Bagi tim gamer profesional, sponsorship memberikan akses untuk dapat terus
berlatih mengasah skill tanpa harus pusing mencari nafkah. Bagi para sponsor,
mereka dapat memasarkan produk lebih tepat sasaran karena memang para penonton
dan fans e-sports jauh lebih spesifik ketimbang penonton infotainment dan
sinetron.
Coba
saja bayangkan iklan SteelSeries di TV Indonesia… Iklannya tentu saja tidak
akan efektif karena memang banyak sekali penonton yang bahkan tidak tahu apa
itu equip gaming.

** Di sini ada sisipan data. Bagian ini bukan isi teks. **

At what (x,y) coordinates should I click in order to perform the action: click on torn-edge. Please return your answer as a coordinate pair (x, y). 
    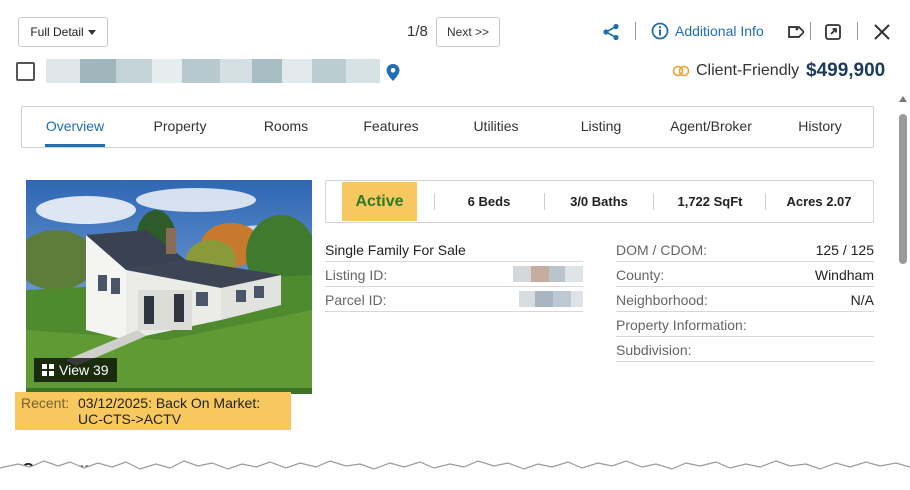
    Looking at the image, I should click on (455, 475).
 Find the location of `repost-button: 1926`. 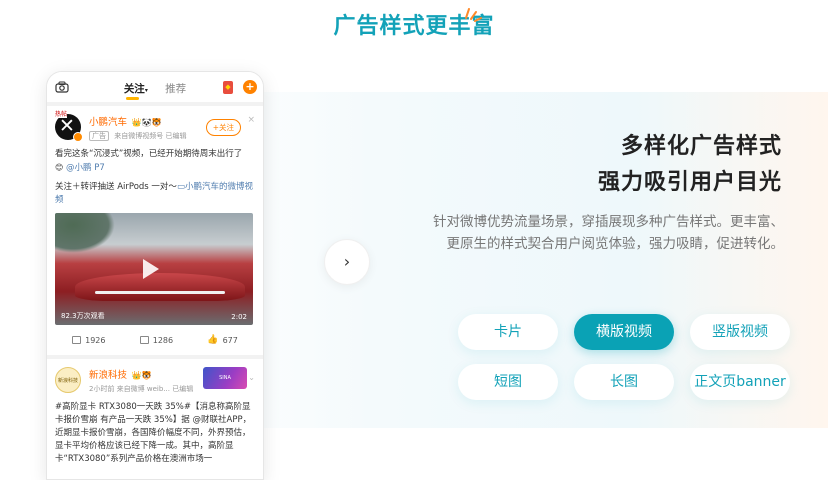

repost-button: 1926 is located at coordinates (88, 340).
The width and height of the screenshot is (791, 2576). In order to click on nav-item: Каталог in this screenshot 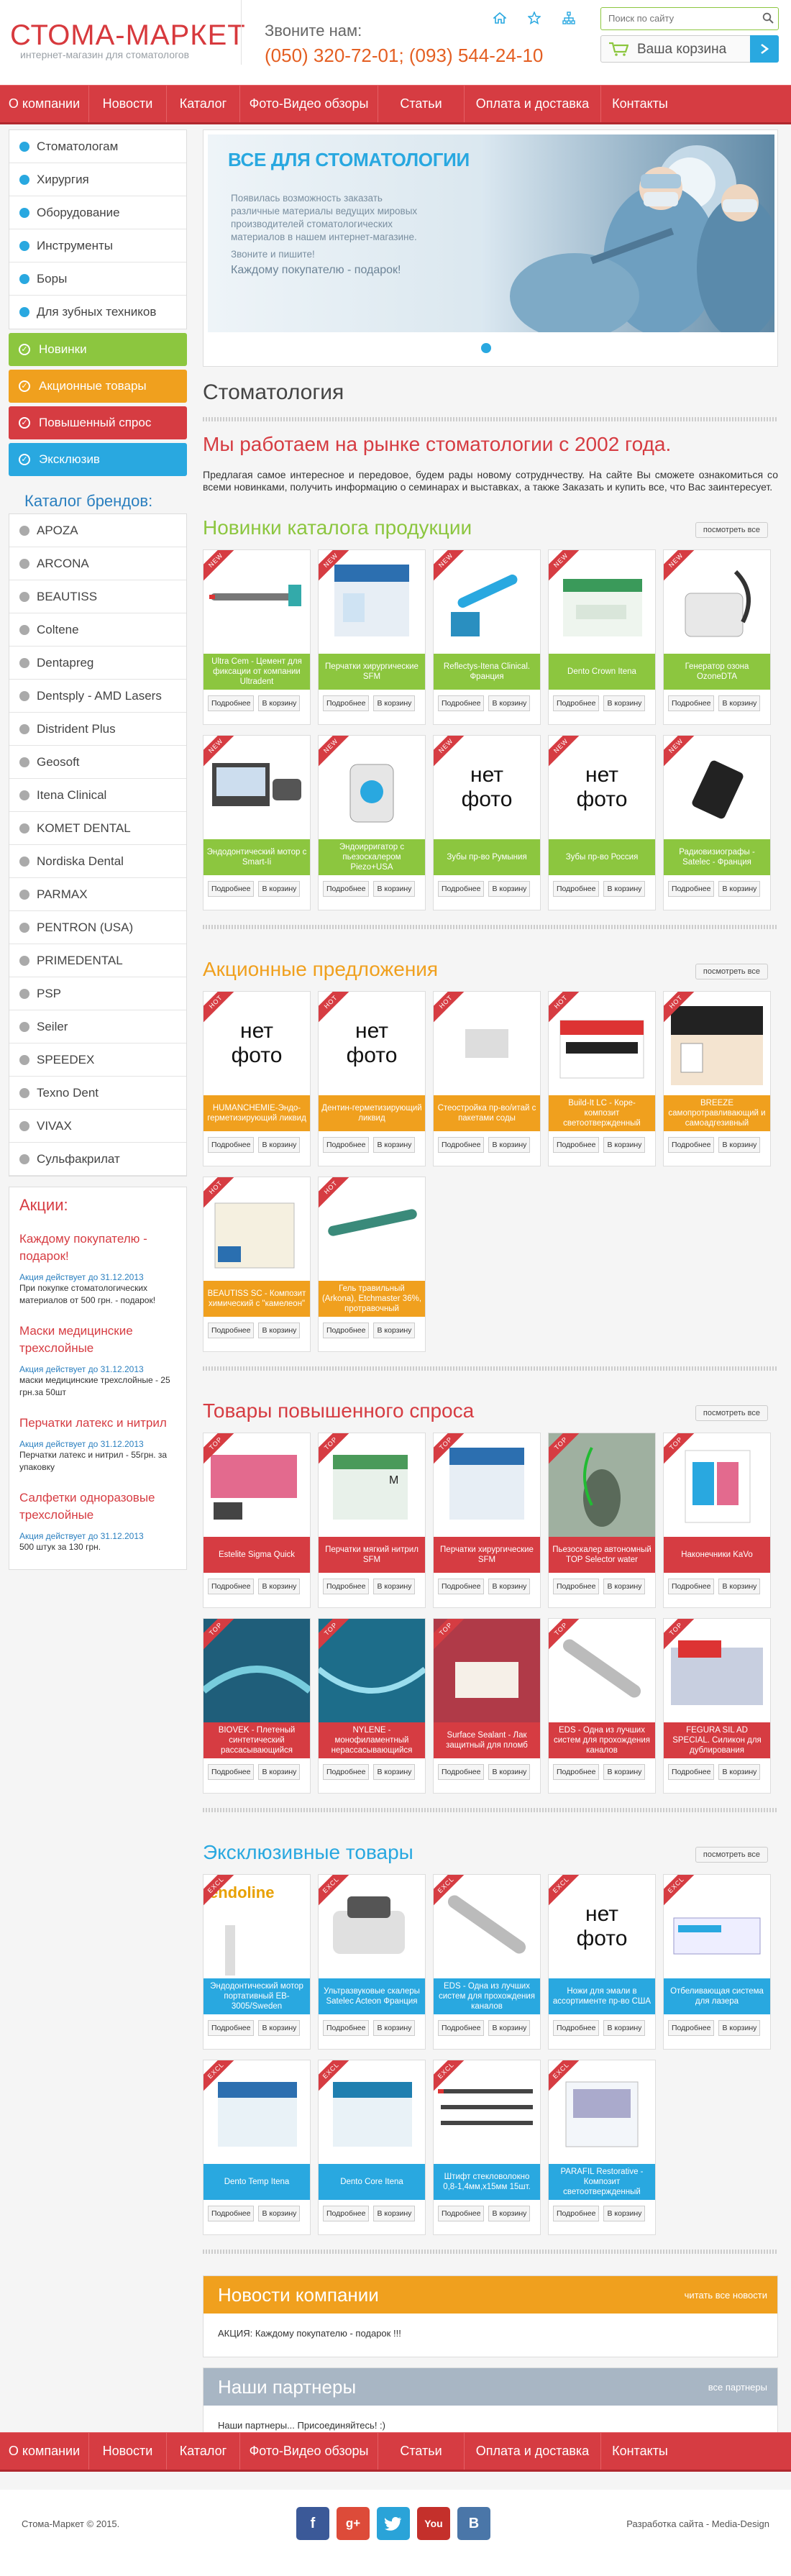, I will do `click(204, 2452)`.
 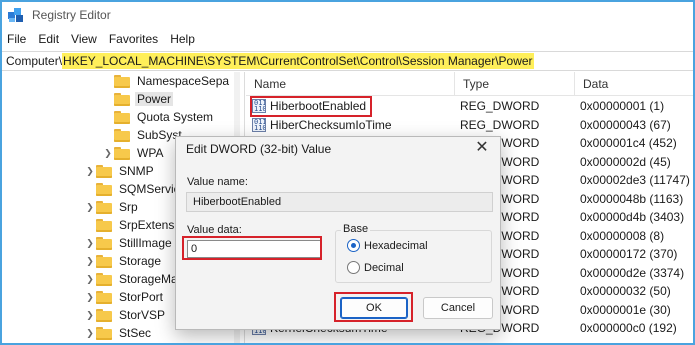 What do you see at coordinates (128, 207) in the screenshot?
I see `tree-item-label: Srp` at bounding box center [128, 207].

Lagipula, bukankah lebih baik dananya diberikan untuk
memberikan dukungan kepada tim gaming agar bisa terus berprestasi, ketimbang
diberikan untuk para pemilik media televisi yang memang sudah kaya raya?
Lalu
bagaimana dengan perkembangan dunia e-sports di Indonesia? Well, faktanya,
paradigma gaming masih dianggap negatif oleh orang-orang awam Indonesia. Itu
juga sebabnya kenapa sponsor-sponsor tim gaming di Indonesia bukanlah
perusahaan lokal, namun justru perusahaan internasional seperti SteelSeries. Selama
paradigma itu masih belum berubah, kondisi e-sports kita akan berjalan lamban
seperti siput karena ada begitu banyak perusahaan besar lokal yang tidak ingin
brand-nya diasosiasikan dengan anak-anak muda yang kerjanya ‘hanya’ main game
setiap hari…
So,
apa yang bisa kita lakukan? Jika Anda merupakan salah satu penggemar e-sports
dan hobi bermain game seperti saya, kita bisa memulainya dengan membuktikan
diri ke orang-orang awam tersebut bahwa bermain game itu tidak seburuk yang
mereka kira. Kita bisa berprestasi, kita bisa berguna untuk orang-orang di
sekitar kita, dan kita tidak menyerah setiap kali tantangan menghadang –
seperti yang telah dicontohkan oleh Richard Permana dan kawan-kawannya di TEAMnxl>.